Task prompt – What you give back must match the data character for character.
Data in this exercise: Begin
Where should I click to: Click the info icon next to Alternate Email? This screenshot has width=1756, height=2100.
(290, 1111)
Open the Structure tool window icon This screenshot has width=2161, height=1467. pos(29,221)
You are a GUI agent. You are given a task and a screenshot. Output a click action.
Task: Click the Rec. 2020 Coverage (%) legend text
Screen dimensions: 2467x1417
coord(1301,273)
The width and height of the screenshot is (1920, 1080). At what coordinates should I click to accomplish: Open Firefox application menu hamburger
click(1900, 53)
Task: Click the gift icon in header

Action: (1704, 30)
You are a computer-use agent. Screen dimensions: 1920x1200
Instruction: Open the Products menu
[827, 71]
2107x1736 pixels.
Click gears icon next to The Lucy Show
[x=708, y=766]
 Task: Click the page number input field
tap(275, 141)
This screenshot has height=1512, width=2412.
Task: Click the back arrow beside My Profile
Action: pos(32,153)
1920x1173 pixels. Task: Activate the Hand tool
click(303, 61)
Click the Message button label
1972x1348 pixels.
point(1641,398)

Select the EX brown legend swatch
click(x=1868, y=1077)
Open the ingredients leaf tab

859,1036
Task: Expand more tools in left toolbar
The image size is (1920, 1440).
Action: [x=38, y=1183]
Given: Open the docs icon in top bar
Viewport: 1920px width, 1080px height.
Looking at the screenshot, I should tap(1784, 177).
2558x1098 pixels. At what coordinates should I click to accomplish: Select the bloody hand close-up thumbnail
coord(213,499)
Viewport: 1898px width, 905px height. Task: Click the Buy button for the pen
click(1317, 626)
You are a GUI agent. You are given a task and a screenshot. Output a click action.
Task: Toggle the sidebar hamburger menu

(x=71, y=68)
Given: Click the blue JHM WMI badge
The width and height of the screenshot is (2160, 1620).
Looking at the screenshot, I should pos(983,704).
Data in this exercise: End
Response –
Where should I click to: Click the info icon next to Alternate Email? This screenshot has width=1756, height=2100.
(290, 1111)
Open the Structure tool window icon This screenshot has width=2161, height=1467. pos(29,221)
You are a GUI agent. You are given a task and a screenshot. Output a click action.
Task: Click the Rec. 2020 Coverage (%) legend text
Screen dimensions: 2467x1417
coord(1301,273)
The width and height of the screenshot is (1920, 1080). At what coordinates should I click to accomplish: Open Firefox application menu hamburger
click(1900, 53)
Task: Click the gift icon in header

Action: (1704, 30)
You are a computer-use agent. Screen dimensions: 1920x1200
Instruction: Open the Products menu
[827, 71]
2107x1736 pixels.
Click gears icon next to The Lucy Show
[x=708, y=766]
 Task: Click the page number input field
tap(275, 141)
This screenshot has height=1512, width=2412.
Task: Click the back arrow beside My Profile
Action: pos(32,153)
1920x1173 pixels. Task: Activate the Hand tool
click(303, 61)
Click the Message button label
1972x1348 pixels.
point(1641,398)

Select the EX brown legend swatch
click(x=1868, y=1077)
Open the ingredients leaf tab

859,1036
Task: Expand more tools in left toolbar
The image size is (1920, 1440).
Action: [x=38, y=1183]
Given: Open the docs icon in top bar
Viewport: 1920px width, 1080px height.
Looking at the screenshot, I should tap(1784, 177).
2558x1098 pixels. At what coordinates should I click to accomplish: Select the bloody hand close-up thumbnail
coord(213,499)
Viewport: 1898px width, 905px height. Task: Click the Buy button for the pen
click(1317, 626)
You are a GUI agent. You are given a task and a screenshot. Output a click action.
Task: Toggle the sidebar hamburger menu

(x=71, y=68)
Given: Click the blue JHM WMI badge
The width and height of the screenshot is (2160, 1620).
Looking at the screenshot, I should pos(983,704).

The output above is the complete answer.